One of the clearest signs that your business is deep in debt is probably an inability to meet your financial obligations from period to period. If you’re falling behind in making your lease, overheads, and loan repayments, it’s likely you’re overleveraged.
However, it could also be a sign that you’re experiencing cash-flow problems. If your cash flow cycle is healthy with accounts receivables up to date, and you still can’t meet your financial obligations, then it’s probable that you have a debt issue in your business.
Recent surveys have indicated that children who live at home receive $832 a year for their allowance. While there are no costs to receiving handouts from your parents, the story is quite different when it comes to a business borrowing money.
If your business borrowing costs are escalating, then this could be a sign that you have a debt issue. As the business owner, CEO, or company director, you should have a clear idea about exactly how much you’re paying to service your loans each month. As a general rule of thumb, if more expenses are going towards servicing your debt (paying interest rather than just paying down) rather than growing or running your business, you might have a debt issue.
Low profitability could be a sign that your debt situation is beginning to affect your business. If your business experiences a drop in profitability accompanied by high debt servicing costs, all it might take is a low revenue season to set you back and create significant challenges to your solvency status.
If you’re constantly being turned down for loans and debt, it’s time to reassess your debt situation and consider whether you’re overleveraged. Financial institutions and banks undertake rigorous checks before they will lend, so your inability to secure suitable financing can be just another sign that your debt situation is out of control. You need to review why the banks might be turning you down and what you should do to repair the situation.
Too much debt can make it hard for you to grow and scale in a sustainable way. The demand for your products or services is there, but you’re unable to fund your growth with your profit and/or loans. This could be because you need more funding and can’t secure it or because your profit margins are insufficient.
Either way, the root cause could be because you’re already overleveraged. In this case, you might need to consult with financing experts to explore ways to obtain more financing, or you might need to grow in a more sustainable way if taking on more debt presents too much risk.
Always being short on cash flow can be a strong indicator that you’re over leveraged. You have little liquid assets because you’re using up your money as it comes in, some it on servicing your business debt. In this case, you need to reassess your outgoings and find ways to reduce operating expenditure so you successfully meet your debt obligations and maintain a level of cash flow that’s healthful for your organisation.
Borrowing to repay your debt is a clear sign that your business debt is out of control. If your business isn’t generating enough revenue to cover your going debt obligations, it’s time to reassess your overall strategy and seek advice.
Your debt-to-asset ratio can tell you a lot about your debt situation, and if this fundamental metric is rising rather than falling or remaining stable, you might have a debt problem on your hands. Look to reduce debt and operations costs, pay down debt, and consolidate your debt products.

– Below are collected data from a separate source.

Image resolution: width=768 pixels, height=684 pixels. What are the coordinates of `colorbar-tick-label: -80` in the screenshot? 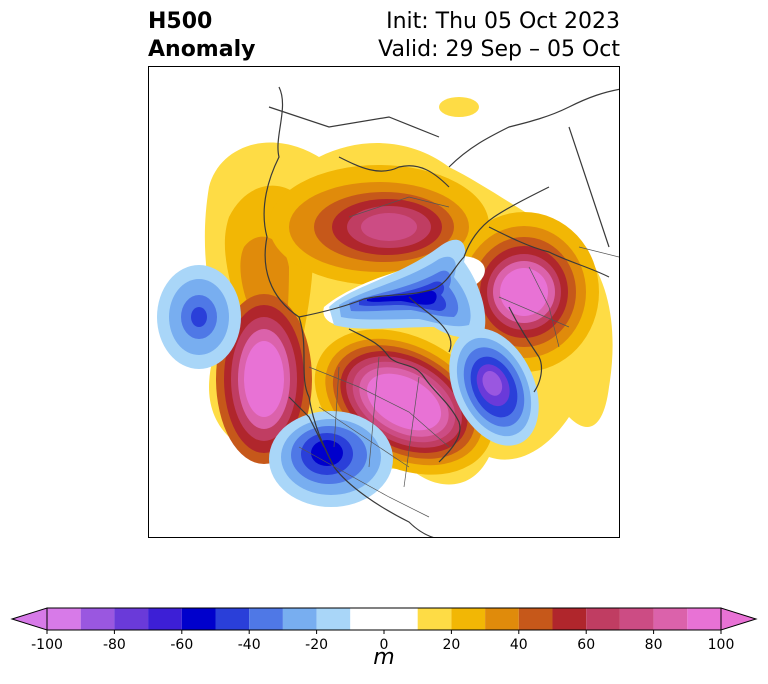 It's located at (114, 645).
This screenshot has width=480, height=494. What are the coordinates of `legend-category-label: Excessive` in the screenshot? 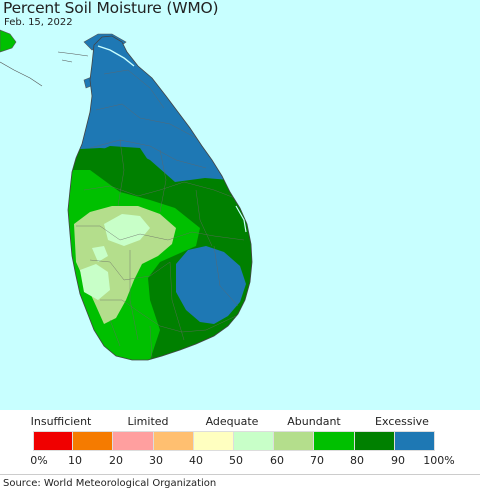 It's located at (402, 422).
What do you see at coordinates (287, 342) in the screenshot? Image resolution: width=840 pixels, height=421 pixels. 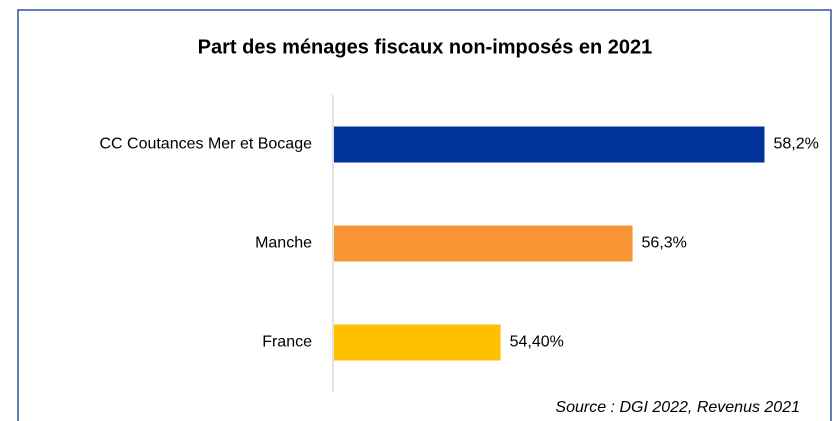 I see `category-label: France` at bounding box center [287, 342].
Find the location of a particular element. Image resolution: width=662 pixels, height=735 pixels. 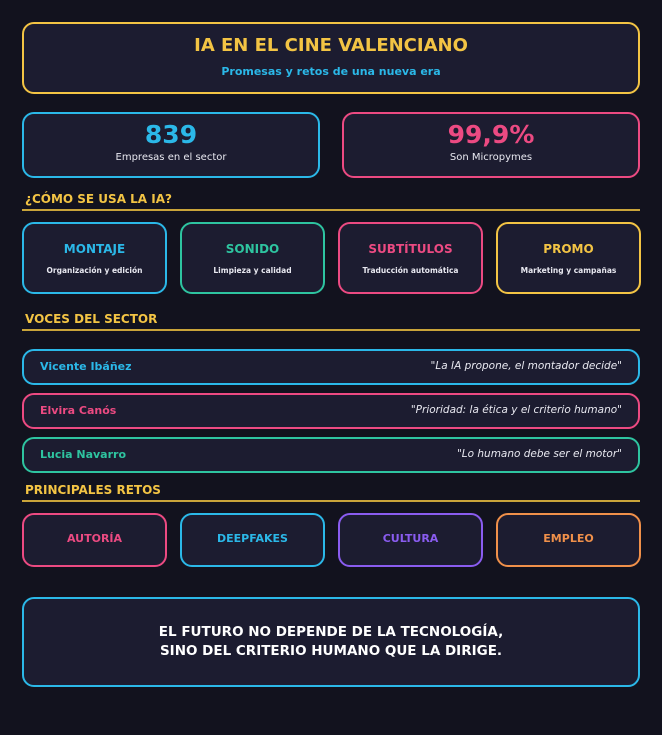

voice-name: Vicente Ibáñez is located at coordinates (86, 366).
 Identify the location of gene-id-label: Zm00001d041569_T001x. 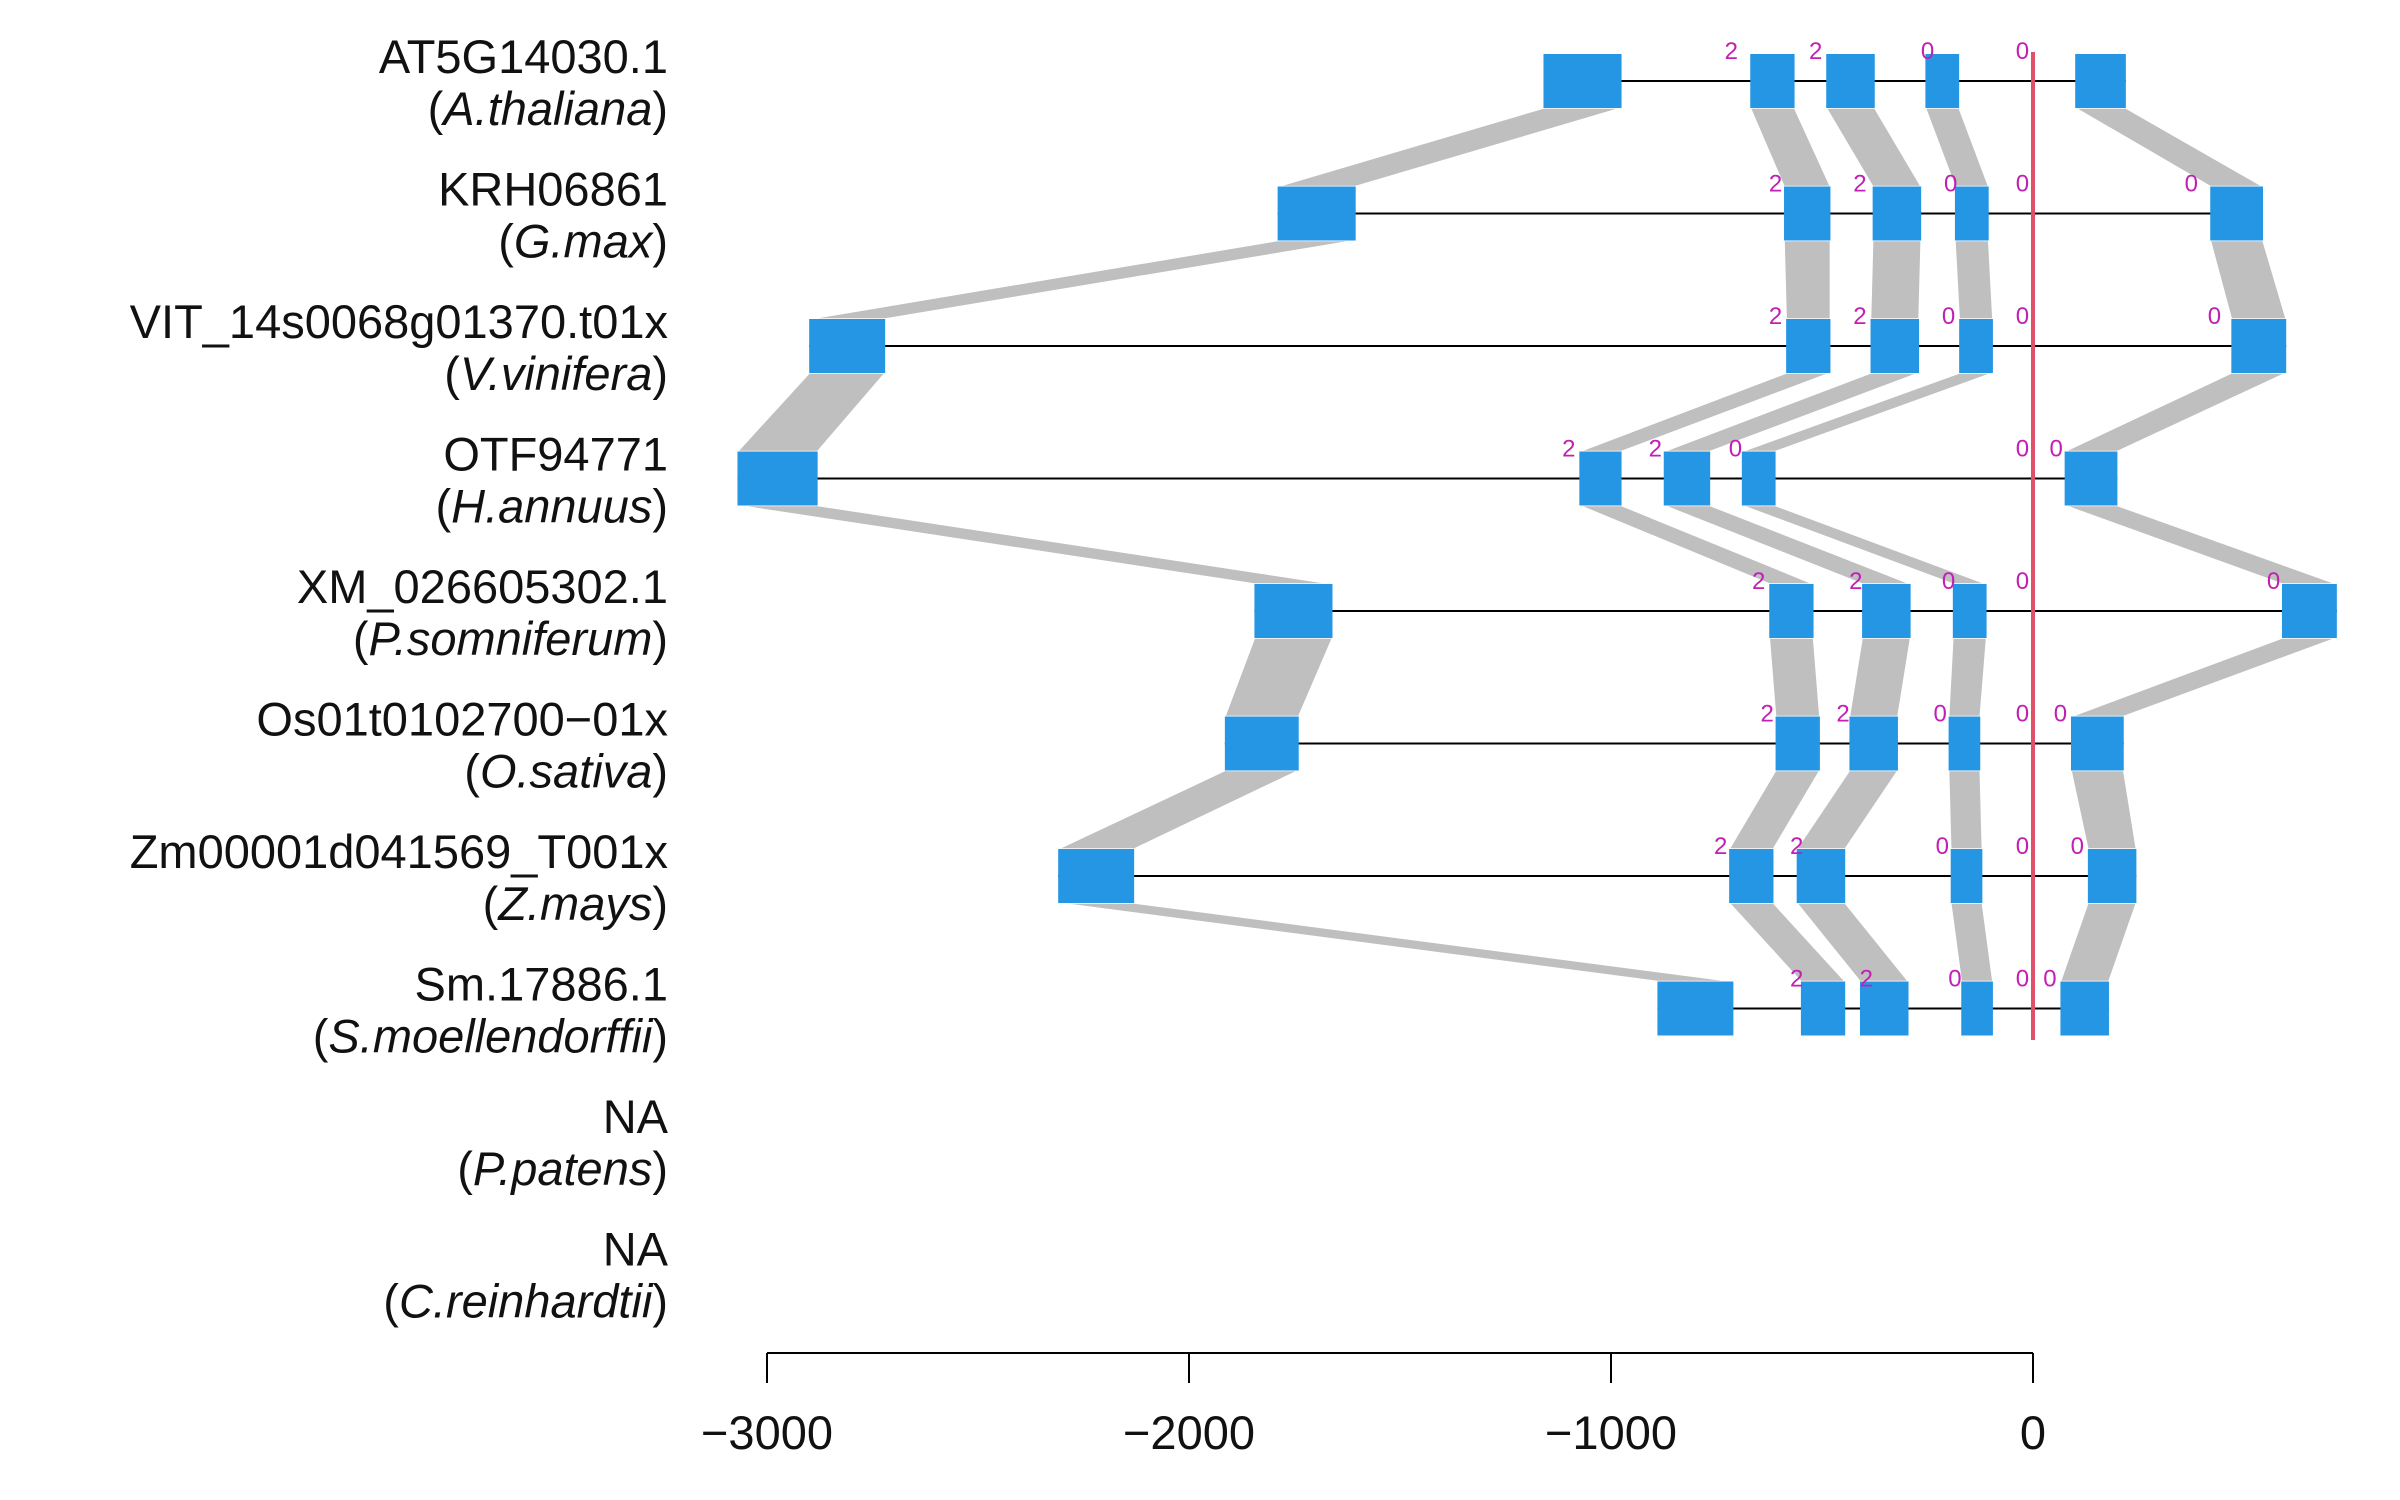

Some of the options for turning around your business once you’ve identified a high-debt load include cutting costs, selling assets, and negotiating better loan-repayment and supplier-payment terms. Every business should have a strategy for paying down their debt and reducing their debt load. You can and should take the time to explore your choices, but don’t delay seeking expert advice.
Insolvency experts can assist you with exploring your options and coming up with strategies that allow you to return to profitability. Alternatively, they might guide you on putting your business into voluntary administration to give your business some breathing space, or even on wind down your business and repay creditors if that’s the best option.
Getting your business back on track after accumulating a high level of debt is possible, but you need to seek advice as soon as possible. Acting quickly gives your business the best chance of successful recovery.